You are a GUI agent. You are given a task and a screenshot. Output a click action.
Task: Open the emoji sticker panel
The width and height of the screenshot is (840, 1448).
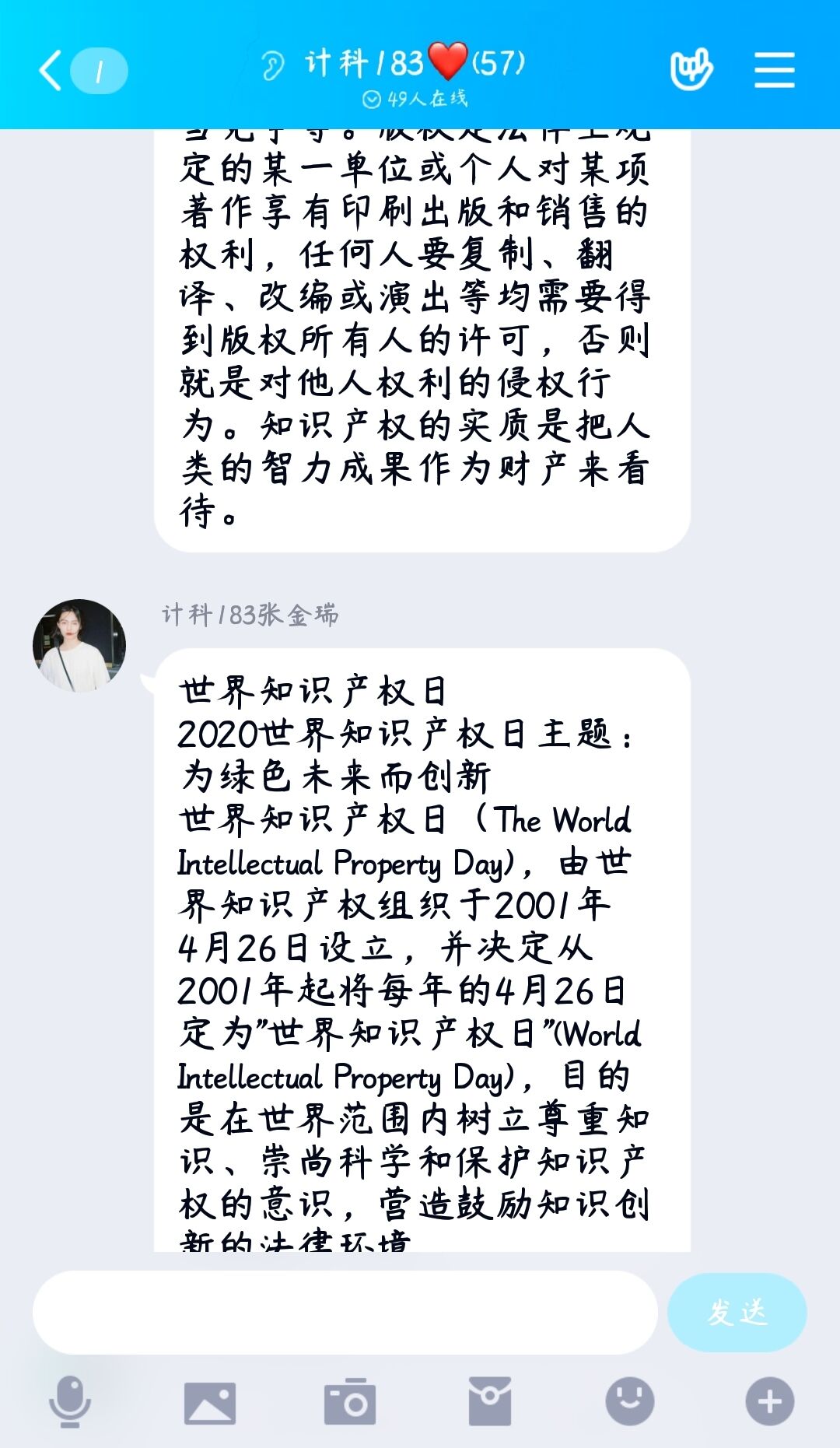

# # # # # # #

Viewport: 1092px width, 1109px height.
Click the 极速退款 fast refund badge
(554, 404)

# # # # # # #

[Exercise requirements]: Count the rows above that contain the word "width", and reply with the number alone.

[Result of the exercise]: 2